## What to work on
Recast the records from the line containing "Image resolution: width=1512" through the end of the records as a two-column CSV with the headers text and answer. Give one row per record and put each value in a single quoted field, with line breaks replaced by spaces.

## Data supplied
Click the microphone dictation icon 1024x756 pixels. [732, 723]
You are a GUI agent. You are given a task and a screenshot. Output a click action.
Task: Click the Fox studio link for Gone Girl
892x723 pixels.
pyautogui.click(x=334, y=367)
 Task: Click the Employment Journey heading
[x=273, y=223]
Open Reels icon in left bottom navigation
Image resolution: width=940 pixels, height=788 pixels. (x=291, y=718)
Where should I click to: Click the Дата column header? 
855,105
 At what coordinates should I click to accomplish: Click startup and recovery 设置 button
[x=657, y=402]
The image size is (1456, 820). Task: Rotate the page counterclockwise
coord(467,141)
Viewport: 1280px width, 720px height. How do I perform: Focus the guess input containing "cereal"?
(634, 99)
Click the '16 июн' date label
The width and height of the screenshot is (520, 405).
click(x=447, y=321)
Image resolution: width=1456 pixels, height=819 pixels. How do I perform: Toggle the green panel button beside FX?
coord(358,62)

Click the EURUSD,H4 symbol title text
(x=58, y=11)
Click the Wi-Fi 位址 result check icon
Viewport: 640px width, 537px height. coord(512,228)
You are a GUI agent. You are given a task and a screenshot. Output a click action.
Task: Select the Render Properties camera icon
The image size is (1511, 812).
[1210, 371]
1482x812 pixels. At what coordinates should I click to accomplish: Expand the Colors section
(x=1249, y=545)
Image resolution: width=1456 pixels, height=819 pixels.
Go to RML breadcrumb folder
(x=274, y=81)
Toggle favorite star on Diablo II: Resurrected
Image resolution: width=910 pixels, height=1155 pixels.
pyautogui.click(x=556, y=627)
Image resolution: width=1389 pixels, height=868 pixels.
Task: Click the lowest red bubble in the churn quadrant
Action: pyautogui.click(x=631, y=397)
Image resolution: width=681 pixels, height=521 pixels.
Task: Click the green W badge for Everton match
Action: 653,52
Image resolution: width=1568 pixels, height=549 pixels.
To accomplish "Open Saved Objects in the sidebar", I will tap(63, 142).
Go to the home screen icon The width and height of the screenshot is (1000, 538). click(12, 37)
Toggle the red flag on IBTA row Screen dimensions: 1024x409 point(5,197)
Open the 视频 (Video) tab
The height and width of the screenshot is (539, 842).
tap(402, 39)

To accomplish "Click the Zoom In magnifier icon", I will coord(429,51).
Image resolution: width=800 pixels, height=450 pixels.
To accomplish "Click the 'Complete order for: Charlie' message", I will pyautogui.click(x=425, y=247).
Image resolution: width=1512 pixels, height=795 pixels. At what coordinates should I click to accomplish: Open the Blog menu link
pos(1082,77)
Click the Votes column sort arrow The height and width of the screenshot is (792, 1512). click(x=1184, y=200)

## Solution
text,answer
"Image resolution: width=1512 pixels, height=795 pixels. At what coordinates should I click to accomplish: Open the Blog menu link","pos(1082,77)"
"Click the Votes column sort arrow The height and width of the screenshot is (792, 1512).","click(x=1184, y=200)"